L’immigration : pilier essentiel pour la stabilité du marché du travail en Suisse
Lecture rapide :
– La libre circulation soutient les secteurs en tension
– 400 000 personnes travaillent en intérim
– 60–70% du personnel intérimaire vient de l’UE
Le débat sur les nouveaux accords avec l’UE se concentre sur la libre circulation des personnes et son rôle pour le marché du travail suisse. Dans ce contexte, Andreas Eichenberger, dirigeant d’une agence d’intérim et président de Swissstaffing, défend l’importance de ces accords, appelés Bilatérales III, pour garantir la disponibilité de compétences et la stabilité des entreprises.
Immigration, intérim et structure des compétences sur le marché du travail
Selon les données citées par Andreas Eichenberger, le travail temporaire rassemble une large palette de profils: de nombreux intérimaires sont hautement qualifiés et interviennent sur des chantiers techniques ou des projets d’ingénierie. Un exemple concret : une équipe envoyée chaque année pour réviser des machines minières au Chili, composée d’ingénieurs et de soudeurs spécialisés.
Au total, 400 000 personnes exercent en intérim en Suisse. Les chiffres fédéraux indiquent que 20–30% des travailleurs temporaires n’ont pas de qualification formelle, les autres possédant au minimum une formation professionnelle, et plusieurs étant très qualifiés.

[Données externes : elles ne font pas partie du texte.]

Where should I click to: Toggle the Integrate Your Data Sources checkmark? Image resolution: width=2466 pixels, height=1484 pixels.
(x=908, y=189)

Secteurs concernés et exemples de besoins
Le bâtiment demeure le principal pourvoyeur d’emplois temporaires, suivi de la santé, de l’industrie, de la logistique et de l’informatique. Dans certains métiers spécialisés, la part de travailleurs étrangers est particulièrement élevée: isolateurs et plâtriers 80%, maçons 59%, mathématiciens 50%. Ces chiffres montrent la dépendance du marché suisse à des compétences parfois difficiles à recruter localement.
Pour illustrer, une entreprise a recours à 150 intérimaires hautement rémunérés pour monter une usine à l’étranger, puis les réaffecte à d’autres chantiers. Ce modèle alimente la mobilité des compétences tout en répondant à des demandes ponctuelles.
Libre circulation et Bilatérales III : enjeux pour l’emploi
Dans le débat public, les représentants économiques favorables aux accords soutiennent que la libre circulation garantit un vivier de compétences accessible aux entreprises suisses. Andreas Eichenberger estime que sans cet accès, le fonctionnement du marché du travail serait fragilisé, la recherche de personnel pour des métiers spécifiques devenant plus complexe et bureaucratique.
Il rappelle l’expérience du Royaume-Uni après le Brexit, où les flux ont changé de provenance sans forcément diminuer globalement l’immigration. Pour lui, la flexibilité des recrutements depuis l’UE est un facteur clef pour la continuité des activités économiques suisses.
Dialogue social, protection des salaires et régulation
Les nouvelles règles accompagnant les accords prévoient un renforcement de la protection des salaires, revendication portée par les syndicats. Swissstaffing a accepté certaines mesures, dont la facilitation de la déclaration d’une convention collective de travail comme générale, afin de garantir des standards salariaux et horaires.
Sur le terrain, des accords négociés entre agences et partenaires sociaux couvrent un salaire minimum garanti, des indemnités maladie et des cotisations aux caisses de pension dès le début du contrat pour les travailleurs qui le souhaitent. Ces mécanismes visent à limiter les situations précaires liées au travail temporaire et à préserver la paix sociale.
Dans le contexte actuel, la position défendue par Andreas Eichenberger met en avant l’articulation entre mobilité européenne et besoins sectoriels suisses. Le choix sur les Bilatérales III se joue autant sur la disponibilité de compétences que sur la capacité à encadrer leur recours.